**WHAT IS EXPECTED:**
Of the lines listed below, return exactly those that run from the line containing "The image size is (1512, 808)." through the line containing "Edit profile with the pencil icon", both included.

**SOURCE MATERIAL:**
Content starts

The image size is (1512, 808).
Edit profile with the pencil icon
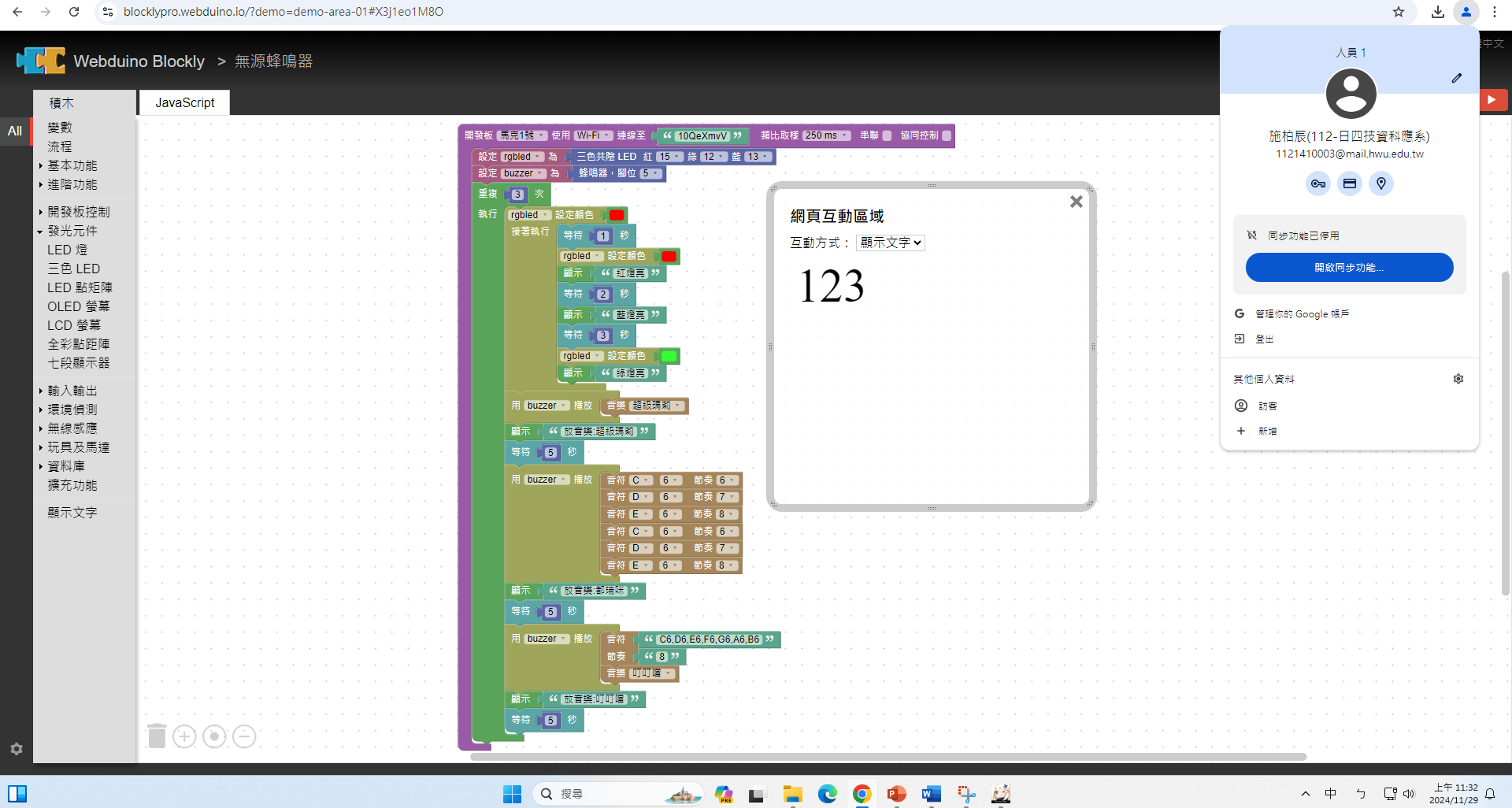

Content ends
Content starts

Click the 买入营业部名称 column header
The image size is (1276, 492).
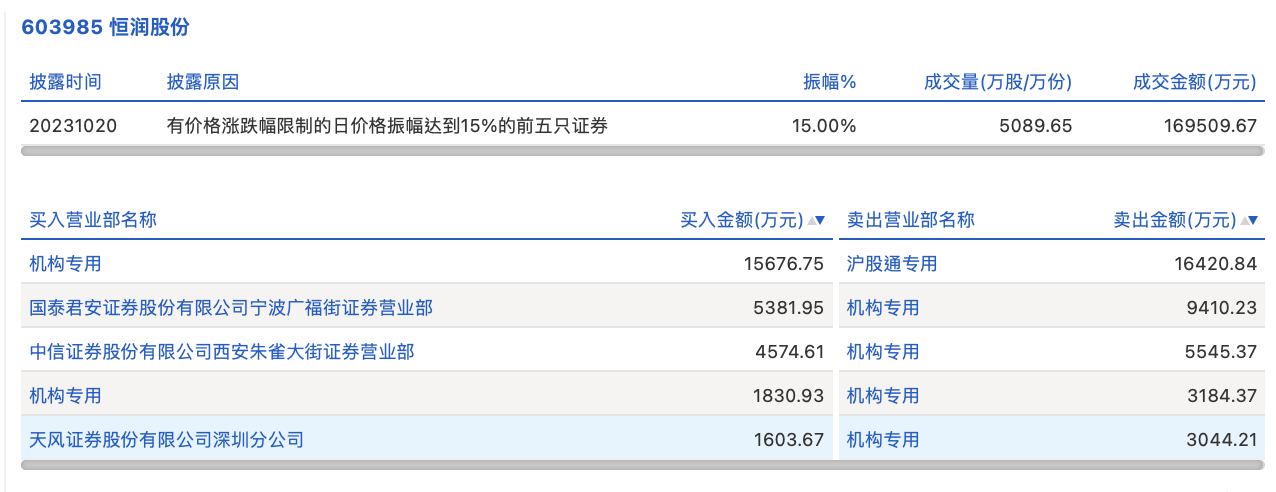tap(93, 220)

Content ends

**TASK SOLUTION:**
The image size is (1512, 808).
Edit profile with the pencil icon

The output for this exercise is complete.